RECORDS FOR PROCESSING -
******************************

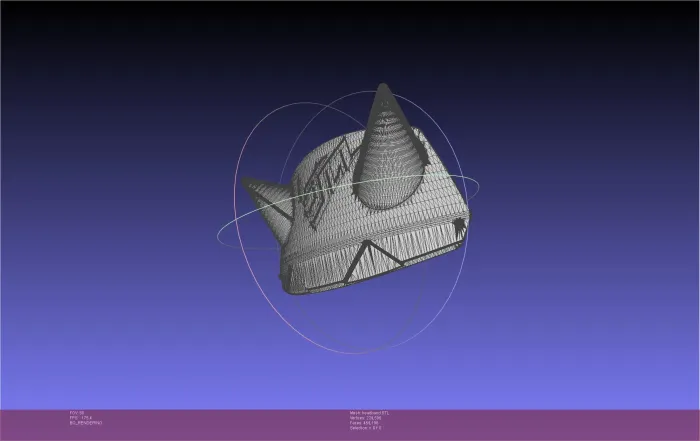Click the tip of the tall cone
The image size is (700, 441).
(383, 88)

******************************

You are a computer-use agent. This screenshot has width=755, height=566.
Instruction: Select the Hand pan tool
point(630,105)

******************************

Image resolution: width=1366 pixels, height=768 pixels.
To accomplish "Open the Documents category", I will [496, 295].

******************************

AIM OF THE EXERCISE - Out of the data above, return each line where the word "width" can be found.

ANSWER TO THE PROBLEM -
You are a computer-use agent. This screenshot has width=755, height=566.
Image resolution: width=1366 pixels, height=768 pixels.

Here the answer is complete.